1981P - RelB silencing reversed tamoxifen resistance by regulating GPx4 and ferroptosis in breast cancer

Background

Tamoxifen (Tam) resistance poses a significant challenge for successfully treating breast cancer (BCa). It has been shown to increase oxidative stress and induce cell death by regulation of reactive oxygen species (ROS) which accumulation leaded to the production of lipid hydroperoxides. Ferroptosis, a cell death process riven by the accumulation of iron-dependent lipid hydroperoxides, has been induced by inactivation/depletion of glutathione peroxidases (GPxs).

Methods

The RelB level were examined by IHC and western blot in BCa tumor tissues and cell lines. The cell viability were determined by colony survival and MTT. The ROS and oxygen consumption rates were measured using ROS detection probes and a Seahorse XF96 Analyzer. The lipid peroxidation level was analyzed by immunofluorescence assay. The morphological changes of mitochondria were observed by TEM. RelB binding to the NF-κB intronic enhancer region of the human GPx4 gene was determined using a ChIP assay. The effect of RelB on BCa Tam resistance was further validated using BCa mice xenograft models.

Results

RelB was uniquely expressed at the high level in Tam resistance BCa tissues and cell lines, and correlated to BCa progression and patient survival. Down-regulation of RelB remarkably sensitized resistance cells to Tam. The high level of ROS and declination of mitochondrial respiration which induced by Tam were inhibited in resistant cells. Tam enhanced lipid peroxidation with concomitant non-apoptotic cell death, which are negatively regulated by GPx4 activity. In addition to GPx4 knockdown, deferoxamine was able to rescue Tam-induced cell death at certain extent in breast cancer cells. Importantly, RelB upregulates GPx4 expression through binding to an NF-κB enhancer element located at the 5’-flanking region.
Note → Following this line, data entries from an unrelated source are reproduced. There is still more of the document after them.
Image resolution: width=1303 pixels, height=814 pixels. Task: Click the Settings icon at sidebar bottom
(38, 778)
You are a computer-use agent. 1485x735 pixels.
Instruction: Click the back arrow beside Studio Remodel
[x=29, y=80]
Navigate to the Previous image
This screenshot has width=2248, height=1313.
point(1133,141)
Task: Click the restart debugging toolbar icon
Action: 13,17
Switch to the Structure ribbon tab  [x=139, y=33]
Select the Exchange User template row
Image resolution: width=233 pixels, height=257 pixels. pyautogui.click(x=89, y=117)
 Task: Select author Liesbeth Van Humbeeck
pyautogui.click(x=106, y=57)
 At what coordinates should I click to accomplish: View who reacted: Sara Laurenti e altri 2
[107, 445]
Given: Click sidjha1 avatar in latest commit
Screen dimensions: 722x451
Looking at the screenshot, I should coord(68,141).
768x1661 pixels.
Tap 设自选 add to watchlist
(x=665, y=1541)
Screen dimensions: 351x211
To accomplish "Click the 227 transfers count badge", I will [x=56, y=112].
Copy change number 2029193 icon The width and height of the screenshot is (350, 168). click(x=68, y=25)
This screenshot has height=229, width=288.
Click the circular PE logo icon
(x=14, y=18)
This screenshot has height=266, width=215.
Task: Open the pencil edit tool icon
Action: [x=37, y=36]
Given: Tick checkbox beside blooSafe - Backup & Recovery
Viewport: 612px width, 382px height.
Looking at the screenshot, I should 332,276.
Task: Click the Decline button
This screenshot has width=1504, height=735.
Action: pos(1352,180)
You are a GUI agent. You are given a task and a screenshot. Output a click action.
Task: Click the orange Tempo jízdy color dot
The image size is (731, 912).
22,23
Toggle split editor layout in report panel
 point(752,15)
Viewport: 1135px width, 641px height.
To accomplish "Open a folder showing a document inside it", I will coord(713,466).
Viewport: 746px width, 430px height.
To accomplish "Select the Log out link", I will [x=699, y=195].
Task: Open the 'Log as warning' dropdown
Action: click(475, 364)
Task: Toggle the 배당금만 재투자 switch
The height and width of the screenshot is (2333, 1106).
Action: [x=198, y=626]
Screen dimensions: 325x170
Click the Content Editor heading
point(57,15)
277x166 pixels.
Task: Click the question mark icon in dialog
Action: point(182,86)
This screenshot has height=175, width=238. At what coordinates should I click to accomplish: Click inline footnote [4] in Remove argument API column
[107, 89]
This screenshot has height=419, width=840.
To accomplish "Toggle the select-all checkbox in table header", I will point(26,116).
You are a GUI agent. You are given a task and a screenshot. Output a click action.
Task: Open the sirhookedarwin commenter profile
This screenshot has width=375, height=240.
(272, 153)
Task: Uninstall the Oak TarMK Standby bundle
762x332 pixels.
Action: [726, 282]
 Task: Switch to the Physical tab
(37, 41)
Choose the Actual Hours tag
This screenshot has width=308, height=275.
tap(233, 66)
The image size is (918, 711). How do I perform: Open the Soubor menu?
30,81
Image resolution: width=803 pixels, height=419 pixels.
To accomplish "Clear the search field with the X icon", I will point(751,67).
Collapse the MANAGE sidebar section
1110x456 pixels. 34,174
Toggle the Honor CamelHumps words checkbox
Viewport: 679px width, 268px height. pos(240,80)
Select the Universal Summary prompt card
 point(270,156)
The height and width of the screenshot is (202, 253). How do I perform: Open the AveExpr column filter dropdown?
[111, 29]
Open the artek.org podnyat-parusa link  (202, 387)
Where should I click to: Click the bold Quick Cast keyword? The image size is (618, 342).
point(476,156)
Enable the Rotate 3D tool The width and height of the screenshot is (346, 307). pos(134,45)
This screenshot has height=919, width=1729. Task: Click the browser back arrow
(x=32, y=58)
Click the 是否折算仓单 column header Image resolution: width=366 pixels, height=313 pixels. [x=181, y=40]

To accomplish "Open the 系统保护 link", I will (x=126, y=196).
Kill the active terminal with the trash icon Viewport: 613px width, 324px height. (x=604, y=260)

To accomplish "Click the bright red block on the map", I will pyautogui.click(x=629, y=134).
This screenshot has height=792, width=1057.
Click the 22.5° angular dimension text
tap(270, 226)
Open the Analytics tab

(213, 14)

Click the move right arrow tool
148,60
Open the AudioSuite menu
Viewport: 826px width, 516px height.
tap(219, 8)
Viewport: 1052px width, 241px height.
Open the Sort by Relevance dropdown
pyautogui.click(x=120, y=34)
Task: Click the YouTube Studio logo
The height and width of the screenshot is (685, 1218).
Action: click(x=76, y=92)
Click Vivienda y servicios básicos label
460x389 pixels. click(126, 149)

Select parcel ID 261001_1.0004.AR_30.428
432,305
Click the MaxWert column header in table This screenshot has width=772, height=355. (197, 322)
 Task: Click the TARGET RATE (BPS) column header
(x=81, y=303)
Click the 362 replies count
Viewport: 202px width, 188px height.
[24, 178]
Consistently, in vivo functional validation confirmed that RelB inhibition not only impairs tumor growth, but also inhibits Tam resistance in nude mice.

Conclusions

It's demonstrated that the RelB-based noncanonical NF-κB pathway plays a predominant role in mediating the sensitivity of Tam in BCa. RelB could inhibit ferroptosis which induced by hydroxyl radicals accumulation through upregulating GPx4 in BCa.

Clinical trial identification

Editorial acknowledgement

Legal entity responsible for the study

The authors.

Funding

The National Natural Science Foundation of China.

Disclosure

All authors have declared no conflicts of interest.